*ACTIVITY*.
The listing below is to be output in its exact form.
EXERCISE MATERIAL START
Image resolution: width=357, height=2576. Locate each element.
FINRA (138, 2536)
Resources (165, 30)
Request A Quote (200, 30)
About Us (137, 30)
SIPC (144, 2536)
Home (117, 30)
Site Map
EXERCISE MATERIAL END
*TASK RESPONSE*.
Image resolution: width=357, height=2576. Locate each element.
FINRA (138, 2536)
Resources (165, 30)
Request A Quote (200, 30)
About Us (137, 30)
SIPC (144, 2536)
Home (117, 30)
Site Map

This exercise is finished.